STL: container's values setup by another container

[Maitre Bart]

What I want to perform is calling a member function of container 1
(CRunner), using as argument the value of a container 2 (CNames). The
purpose is to transfer values from C2 into C1 using a specific C1 member
function. Both containers contains the same number of elements (or at least,
C1 is larger than C2).

As suggested by S. Meyers (and others), I would like to use an STL algorithm
instead of a custom loop.

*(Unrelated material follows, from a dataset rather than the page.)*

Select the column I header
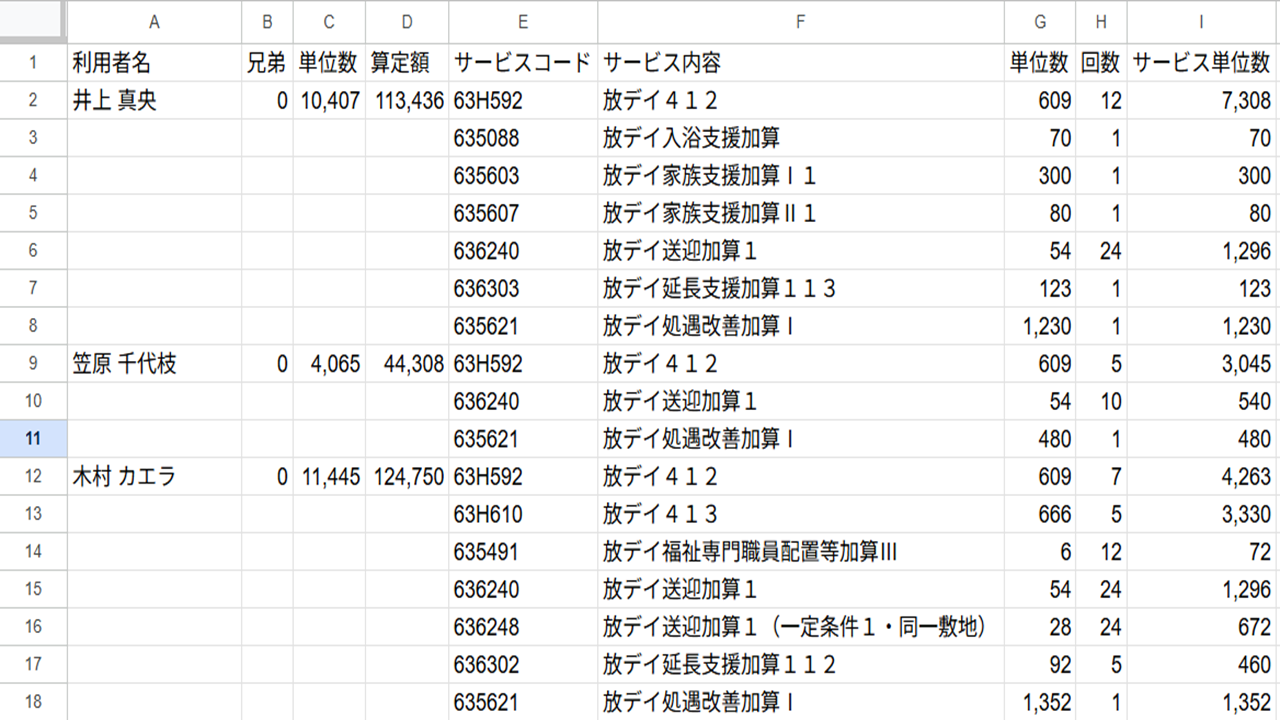 coord(1201,21)
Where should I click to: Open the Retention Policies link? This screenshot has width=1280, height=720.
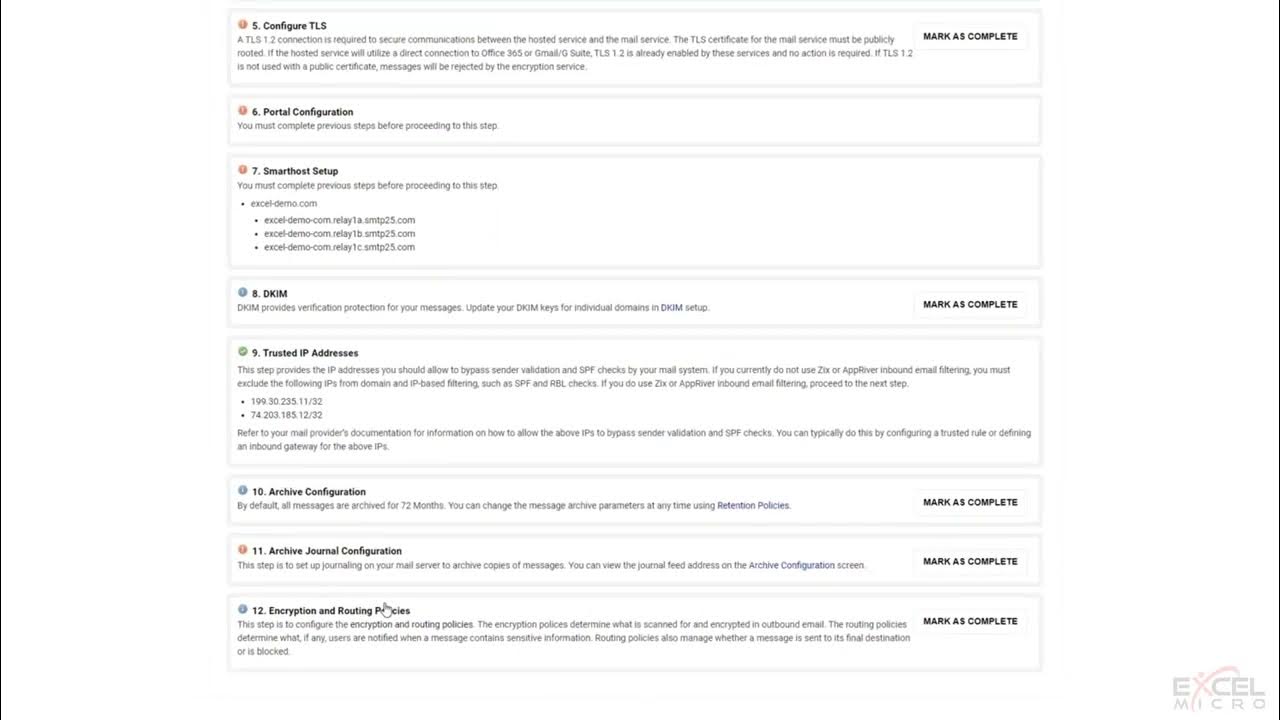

Let say I have the following:

class CRunner{
string m_name;
int m_order;

public:
bool SetOrder(int a_order) {m_order = a_order; return true;}
bool SetName(const string& a_name) {m_name = a_name; return true;}
};

vector<string> NameTable;
vector<CRunner> RunnerTable;

I created a template functor/function pair to be used in for_each():

template<class R, class T>
class mem_fun_iter_t : unary_function<T*, R>
{
public:
explicit mem_fun_iter_t(R (T::*p)(const T::iterator::value_type&),
vector<T>::iterator i) : pmf(p), iter(i) {}
R operator()(T* p) const {return (p->*pmf)(*iter++);}
private:
R (T::*pmf)(const T::iterator::value_type&);
vector<T>::iterator iter;
};

template<class R, class T>
inline static mem_fun_iter_t<R, T> mem_fun_iter(R (T::*p)(const
T::iterator::value_type&), vector<T>::iterator i)
{
return mem_fun_iter_t<R, T, vector<T> >(p, i);
}

(...unfortunetaly, I wasn't able to specify a generic parameter for
'vector', without getting all other kinds of errors...)

So that once both containers are initalized and filled, I can safely call:

for_each(NameTable.begin(), NameTable.end(), mem_fun_iter(CRunner::SetName,
RunnerTable.begin()));

But my compiler always generate this error:

[...] error C2784: 'mem_fun_iter_t<R,T> mem_fun_iter(R (T::*)(const
generic-type-264 &),generic-type-265)': could not deduce template argument
for '<Unknown>' from 'bool (RUNNER::*)(const string &)'

Is it my compiler (MSVS6) or is it a real deduction problem (missing
parameter)?
Is it a problem of algorithm? Is there any way to do the same with another
algorithm (such as transform(), etc.)?
Is there any way to reuse mem_fun* (with a binder or not) instead of the
above custom template functor/function pair?
Is there a way to make the call "end-of-container"-proof by using
back_inserter()?

I ask the those questions because I tried all those combinations without
success.
The task look simple, but caused me frustrations over the past 3 days.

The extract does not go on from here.